Budgeting monthly automatic payments
I'm new to YNAB and not sure they best way to budget for my monthly payments that are automatically deducted from my account.
For the case of payments that are the same each month, such as my internet bill, I suppose I would set up a scheduled transaction and set up a goal to match that transaction? As I get paid twice a month I'm thinking I would then decide which paycheck should have a job of paying for the internet bill (it's paid for after my second paycheck). Either way I'll manually duplicate the amount of the bill in the budgeted column. Does that sound correct?
For variable payment amounts, such as my electric bill, would I have a goal for my electric category that's about average for the time of year the month is for? When I get my electric bill I would enter a transaction for the amount/date when I will be auto paying for it. Then because of the orange bubble in the available column for electric I would be reminded I have to budget for it? But if I enter a budget amount equal to the bill amount and the bill amount isn't the same as the goal could still get the orange bubble showing up.

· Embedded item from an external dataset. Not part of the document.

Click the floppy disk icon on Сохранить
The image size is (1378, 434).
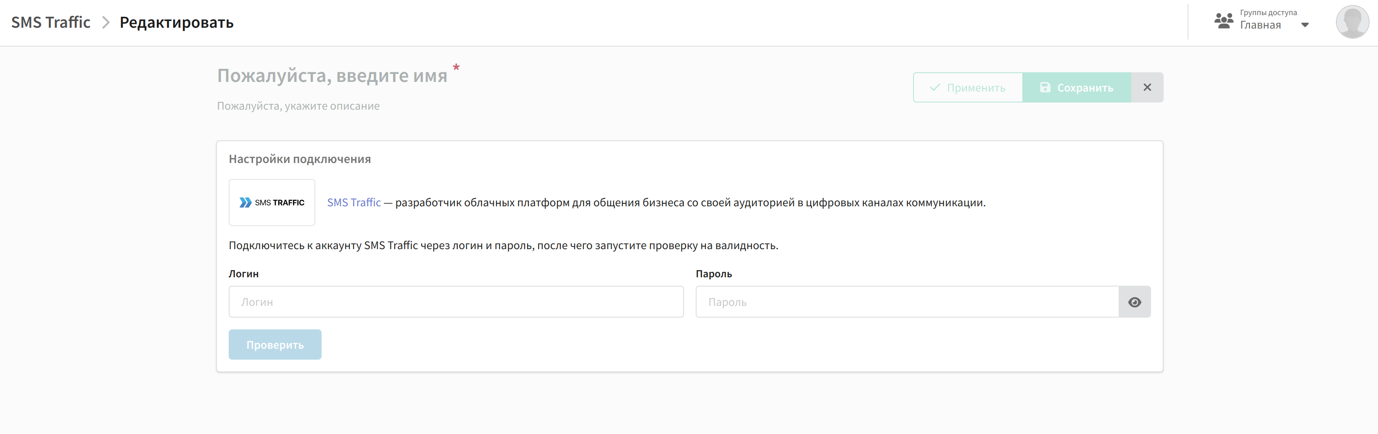1045,88
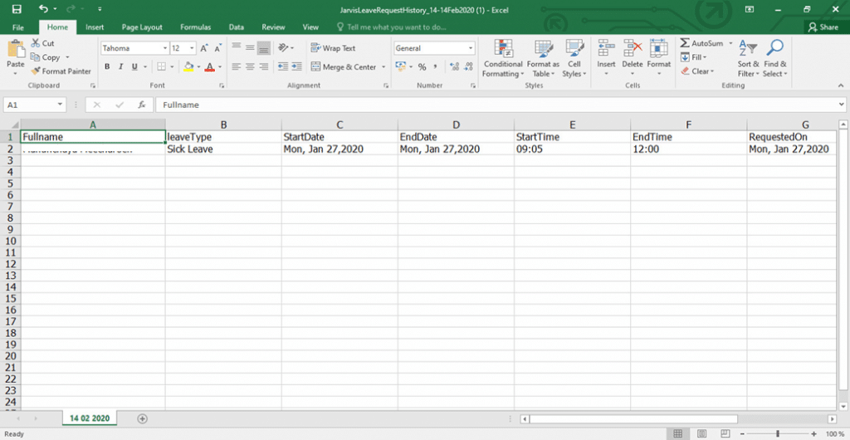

Thanks for any help as this is all still pretty confusing to me trying to budget for these transactions that don't require me to do anything to make happen.

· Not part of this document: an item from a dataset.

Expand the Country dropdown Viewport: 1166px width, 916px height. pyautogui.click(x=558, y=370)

In the budget, ensure money is in the category before the outflow. The fact it's automatically deducted vs. manually paid is immaterial. The budget is simply the PLAN for your money.
If you use a scheduled transaction, that makes an implicit goal in the outflow month. If the recurrence is less often than monthly, you can use a dedicated goal to do the math for you to save as you go. (Rule 2)
For variable amounts, I budget at least the average (avoiding overspending when necessary). Average == 1/12 of the yearly total. This builds up a surplus part of the year that's used in the more expensive months. When starting out, though, you might already be in the expensive months, so you have no choice but to budget for the entire expected bill amount. Update this when you get the actual bill.Reply
Many people paid multiple times per month will match certain bills to certain checks. As such, trying to find a "fit" can be difficult. To make matters worse, larger bills, however, often must be split across multiple checks anyway. The inconsistency may be difficult to remember, so use the category notes. A category group for Check 1 and Check 2 may help some, but that doesn't work with things that are being split. You don't want a Rent #1 and Rent #2 categories.
I personally find it's easier to split ALL budget entries, regardless of size. The math is trivial -- it's the additional needed amount divided by the remaining number of checks until the outflow. (Monthly bills = 1/2 the amount from every check.) For easy reference, I put the per-check amount right in the category name. When I get the second check, I just add that amount to the existing budget entry. (To add $100, just tack on +100 right in the budget cell.)
When starting out, for example, a quarterly bill may be due after receiving 2 checks, so obviously budget half from each check. Once that first instance has been paid, however, the amount can be split across 6 checks (reducing the per-check demand). You should allocate the most important priorities (categories) first. Some lower priority categories may have to wait until the per-check demand of higher-priority categories drops. That's just life -- make sure the important things have money.
An alternate approach is to use some of your cash you have now to put you "on track" for the "normal" contributions moving forward. For instance, that quarterly bill normally requires 1/6 the amount from each check, but you start with only 2 checks to go. If you use savings to put 4/6 (or 2/3) in the category at startup, then moving forward that category only needs the normal (1/6) amount from each check.Reply
Hi Byerun !
I'm also new here, and working hard to make sure my finances are as automated as possible. I get paid biweekly and worked out many of our expenses and savings categories with a biweekly amount. So, the pay goes in and then over the next 2-3 days the transfers and withdrawals happen.
For monthly bills that are auto-paid via credit card the exact date isn't as important. For utility bills or the mortgage, that come out on a known day, I'm going to budget for them with the 'oldest' money possible. Right now, that will be the paycheque just before the expense is due.
I'm going to keep my accounts 'connected' so that transactions are imported automatically, and hope that will help to reduce the work. I'm also going to auto-schedule everything I can, even if the numbers need correction from time to time.
I think I'll be watching the bank balance and fine-tuning things a lot at first, and I expect this is normal. Once there is a bit of a buffer and things are moving more smoothly, then I hope to only have to pay attention to the numbers in detail every 2 weeks. I'm expecting this to take a year.